|Detail of a ceiling mosaic - Christus helios, the mosaic of Sol in Mausoleum M, the Mausoleum of the Julii, Pope Julius I. From the necropolis under St. Peter's Cathedral, Mid-3rd century Grotte Vaticane, Rome. |
This is thought to be a representation of Christ as the sun-god Helios riding in his chariot. Dated to the 3rd century AD.
Early Christian and pagan beliefs are combined in this third century mosaic of Christ as a sun-god.
"It was a custom of the Pagans to celebrate on the same 25 December the birthday of the Sun, at which they kindled lights in token of festivity. In these solemnities and revelries the Christians also took part. Accordingly when the doctors of the Church perceived that the Christians had a leaning to this festival, they took counsel and resolved that the true Nativity should be solemnised on that day." Christianity and Paganism in the Fourth to Eighth Centuries, Ramsay MacMullen 1997
Sol Invictus, which translates to Unconquered Sun, was the sun god of the late Roman Empire and a patron of the Roman soldiers.
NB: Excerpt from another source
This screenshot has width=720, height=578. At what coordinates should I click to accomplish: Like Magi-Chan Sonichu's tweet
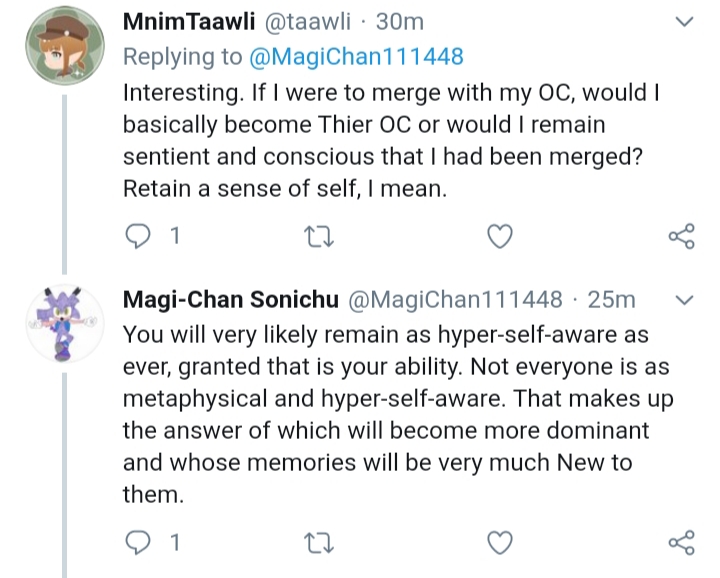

Comparing Christ with the Sun is common in ancient Christian writings. In the 5th century, Pope Leo I gave sermons on the Feast of the Nativity of how the celebration of Christ's birth coincided with increase of the sun's position in the sky e.g. "But this Nativity which is to be adored in heaven and on earth is suggested to us by no day more than this when, with the early light still shedding its rays on nature, there is borne in upon our senses the brightness of this wondrous mystery.